The Twilight Zone: It's a Good Life (1961)
Season 3, Episode 8
10/10
The most frightening of the series.
19 July 2021
This series is the best show to ever air on television. I have seen every episode many times over the years and I never tire of them. I was born 3 years after the series ended so I was never able to have the thrill of anticipating the new episode that would air every week. Cable reruns and marathons over the years were cherished and now I have the luxury of having it any time on Paramount+.

This episode frightens me to this day. The more I see it (well, any episode), the more it ingrains itself into my psyche. It creates more and more existential thinking which makes it all the more unsettling.

Imagine your life depending on having ONLY "good" thoughts about someone. Our brains do not work that way. We couldn't function if we had to think this way. Our entire life would have to revolve around us obsessively chanting the good thoughts. Whether you did it in your mind or verbally, it's impossible!!! Even if we are concentrating on a task, our mind still wanders and is constantly processing, thinking, planning, daydreaming, etc. We are not computers. No human, especially those in Anthony's universe, could do this. While you are telling yourself to think a certain way, you are alternately screaming all the bad things you are NOT suppose to think about, plus what you need to pick up for dinner and trying to remember if you paid the electric bill.
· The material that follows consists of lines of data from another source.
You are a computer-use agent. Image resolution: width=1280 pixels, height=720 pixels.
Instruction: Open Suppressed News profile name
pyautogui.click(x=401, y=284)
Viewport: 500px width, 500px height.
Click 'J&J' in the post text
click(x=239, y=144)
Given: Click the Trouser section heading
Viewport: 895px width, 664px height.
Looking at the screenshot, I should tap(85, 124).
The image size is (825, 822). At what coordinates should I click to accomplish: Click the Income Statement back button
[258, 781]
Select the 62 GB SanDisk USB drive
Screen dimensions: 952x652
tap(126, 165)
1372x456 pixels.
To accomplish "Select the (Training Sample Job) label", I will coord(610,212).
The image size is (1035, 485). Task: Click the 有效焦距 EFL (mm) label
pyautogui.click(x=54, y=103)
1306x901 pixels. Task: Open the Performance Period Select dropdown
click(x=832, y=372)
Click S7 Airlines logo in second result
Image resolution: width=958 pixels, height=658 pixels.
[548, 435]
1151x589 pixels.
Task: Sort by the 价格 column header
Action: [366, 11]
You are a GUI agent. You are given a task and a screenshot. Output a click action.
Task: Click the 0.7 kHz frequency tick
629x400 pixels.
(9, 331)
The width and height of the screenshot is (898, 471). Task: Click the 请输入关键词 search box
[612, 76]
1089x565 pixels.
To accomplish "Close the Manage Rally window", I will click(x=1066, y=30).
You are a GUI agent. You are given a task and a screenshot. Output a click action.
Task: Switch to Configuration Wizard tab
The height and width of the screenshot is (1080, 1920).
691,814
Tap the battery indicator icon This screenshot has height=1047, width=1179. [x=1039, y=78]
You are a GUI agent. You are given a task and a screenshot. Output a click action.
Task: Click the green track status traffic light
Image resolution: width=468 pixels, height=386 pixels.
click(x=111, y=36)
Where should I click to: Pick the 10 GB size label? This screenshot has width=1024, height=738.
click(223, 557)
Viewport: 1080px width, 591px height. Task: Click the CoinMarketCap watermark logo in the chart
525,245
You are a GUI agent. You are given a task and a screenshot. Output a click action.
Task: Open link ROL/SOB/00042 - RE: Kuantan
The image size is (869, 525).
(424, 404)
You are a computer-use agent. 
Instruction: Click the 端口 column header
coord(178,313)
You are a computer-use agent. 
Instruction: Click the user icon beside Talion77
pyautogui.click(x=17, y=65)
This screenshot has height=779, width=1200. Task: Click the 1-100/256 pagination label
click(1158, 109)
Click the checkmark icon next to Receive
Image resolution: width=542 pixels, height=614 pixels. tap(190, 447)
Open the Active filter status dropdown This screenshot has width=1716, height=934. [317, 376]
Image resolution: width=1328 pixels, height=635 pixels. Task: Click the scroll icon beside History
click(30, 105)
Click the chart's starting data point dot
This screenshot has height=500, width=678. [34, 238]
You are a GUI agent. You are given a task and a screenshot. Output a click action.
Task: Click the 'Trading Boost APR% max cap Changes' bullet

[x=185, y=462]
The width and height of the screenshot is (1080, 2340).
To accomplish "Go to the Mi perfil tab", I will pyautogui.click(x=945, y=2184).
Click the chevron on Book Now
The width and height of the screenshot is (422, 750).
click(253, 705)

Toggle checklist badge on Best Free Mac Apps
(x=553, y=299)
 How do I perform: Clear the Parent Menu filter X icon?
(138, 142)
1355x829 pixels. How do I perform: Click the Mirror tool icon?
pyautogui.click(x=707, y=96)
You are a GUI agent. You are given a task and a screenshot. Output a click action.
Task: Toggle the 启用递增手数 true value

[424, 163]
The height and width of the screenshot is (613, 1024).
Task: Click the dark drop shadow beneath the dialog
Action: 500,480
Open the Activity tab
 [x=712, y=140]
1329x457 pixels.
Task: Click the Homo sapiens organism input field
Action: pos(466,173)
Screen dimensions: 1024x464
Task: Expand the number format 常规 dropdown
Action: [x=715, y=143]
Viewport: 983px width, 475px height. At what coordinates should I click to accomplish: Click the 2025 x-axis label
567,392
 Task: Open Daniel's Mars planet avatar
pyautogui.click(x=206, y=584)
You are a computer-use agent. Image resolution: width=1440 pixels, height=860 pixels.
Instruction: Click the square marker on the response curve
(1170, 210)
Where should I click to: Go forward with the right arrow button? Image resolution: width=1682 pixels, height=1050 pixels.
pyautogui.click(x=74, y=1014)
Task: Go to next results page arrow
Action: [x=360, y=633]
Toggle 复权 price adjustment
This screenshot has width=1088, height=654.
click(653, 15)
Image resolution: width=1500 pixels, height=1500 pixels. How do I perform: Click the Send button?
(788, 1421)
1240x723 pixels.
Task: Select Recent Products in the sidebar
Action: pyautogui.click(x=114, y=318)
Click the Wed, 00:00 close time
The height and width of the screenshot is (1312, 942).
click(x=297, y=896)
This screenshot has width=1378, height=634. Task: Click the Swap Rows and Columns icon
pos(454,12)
In Anthony's world, you would be burned alive or in the cornfield before you went insane.

I imagine what happens in the cornfield, (even worse than what Stephen King came up with and I'm sure the Chicago Black Sox won't be meeting up to have a pick up baseball game!), eventually running out of food and supplies and having to prepare to live off the land, the stress of helping others to be mindful of the rules, etc.

The actors did an amazingly convincing portrayal of their characters. The agonizing fear and dispair was palpable. Dan Hollis's tyrade should have caused them all to be punished because you know they instinctively agreed with him in their mind. The parents likely were emotionally and psychologically tortured by the thought that their child was evil and wished they could send him to the cornfield. Horrifying things to think about!!!!

I did see someone mention the TZ Movie version. The only part about that vignette I liked was the irony that Nancy Cartwright is banished into the TV to be tortured by a cartoon monster!!!!!